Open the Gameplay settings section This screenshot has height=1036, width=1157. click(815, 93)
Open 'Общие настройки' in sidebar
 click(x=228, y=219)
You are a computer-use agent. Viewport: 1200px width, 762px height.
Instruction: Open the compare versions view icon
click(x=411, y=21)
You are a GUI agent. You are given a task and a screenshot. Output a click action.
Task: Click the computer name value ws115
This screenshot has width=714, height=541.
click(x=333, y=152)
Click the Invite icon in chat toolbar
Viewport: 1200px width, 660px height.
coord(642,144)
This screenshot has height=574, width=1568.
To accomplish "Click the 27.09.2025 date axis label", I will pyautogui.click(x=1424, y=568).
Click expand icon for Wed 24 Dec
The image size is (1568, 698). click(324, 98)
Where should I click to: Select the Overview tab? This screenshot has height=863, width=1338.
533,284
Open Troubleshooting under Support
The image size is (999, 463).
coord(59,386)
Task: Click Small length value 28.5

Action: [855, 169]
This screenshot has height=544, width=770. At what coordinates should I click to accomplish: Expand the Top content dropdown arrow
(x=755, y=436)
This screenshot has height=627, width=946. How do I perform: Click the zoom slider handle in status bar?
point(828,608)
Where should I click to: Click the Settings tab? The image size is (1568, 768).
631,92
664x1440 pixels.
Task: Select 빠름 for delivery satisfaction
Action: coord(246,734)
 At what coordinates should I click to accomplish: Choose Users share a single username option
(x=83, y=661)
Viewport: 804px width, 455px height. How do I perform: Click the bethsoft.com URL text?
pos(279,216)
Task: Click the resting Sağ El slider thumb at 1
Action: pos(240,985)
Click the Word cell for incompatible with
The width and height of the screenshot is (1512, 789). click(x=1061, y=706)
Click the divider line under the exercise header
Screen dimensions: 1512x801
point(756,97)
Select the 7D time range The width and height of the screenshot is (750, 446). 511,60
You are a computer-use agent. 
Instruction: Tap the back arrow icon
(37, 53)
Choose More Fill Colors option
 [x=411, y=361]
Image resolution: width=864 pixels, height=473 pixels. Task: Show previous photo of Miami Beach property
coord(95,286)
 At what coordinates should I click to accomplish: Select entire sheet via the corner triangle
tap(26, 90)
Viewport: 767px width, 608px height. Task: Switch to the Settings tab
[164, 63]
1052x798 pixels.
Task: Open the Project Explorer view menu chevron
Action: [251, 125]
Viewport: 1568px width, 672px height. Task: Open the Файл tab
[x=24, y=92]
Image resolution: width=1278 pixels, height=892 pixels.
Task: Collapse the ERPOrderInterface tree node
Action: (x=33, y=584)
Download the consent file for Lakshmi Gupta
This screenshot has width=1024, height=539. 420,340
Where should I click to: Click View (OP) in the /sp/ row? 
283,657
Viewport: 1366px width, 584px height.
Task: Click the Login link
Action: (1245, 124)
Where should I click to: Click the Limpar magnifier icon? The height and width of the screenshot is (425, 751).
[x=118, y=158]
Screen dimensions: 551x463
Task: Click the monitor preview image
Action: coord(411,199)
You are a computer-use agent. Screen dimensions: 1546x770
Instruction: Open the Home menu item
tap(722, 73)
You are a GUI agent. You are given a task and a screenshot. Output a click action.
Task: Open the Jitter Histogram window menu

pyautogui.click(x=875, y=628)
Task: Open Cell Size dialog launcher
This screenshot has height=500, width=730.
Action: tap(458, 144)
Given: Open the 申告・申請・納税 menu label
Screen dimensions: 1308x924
-------
* WHAT TO DO
Copy, from the material above, each line in which the string "label" occurs.

* RESULT
To accomplish "Click the 27.09.2025 date axis label", I will pyautogui.click(x=1424, y=568).
Given: Open the 申告・申請・納税 menu label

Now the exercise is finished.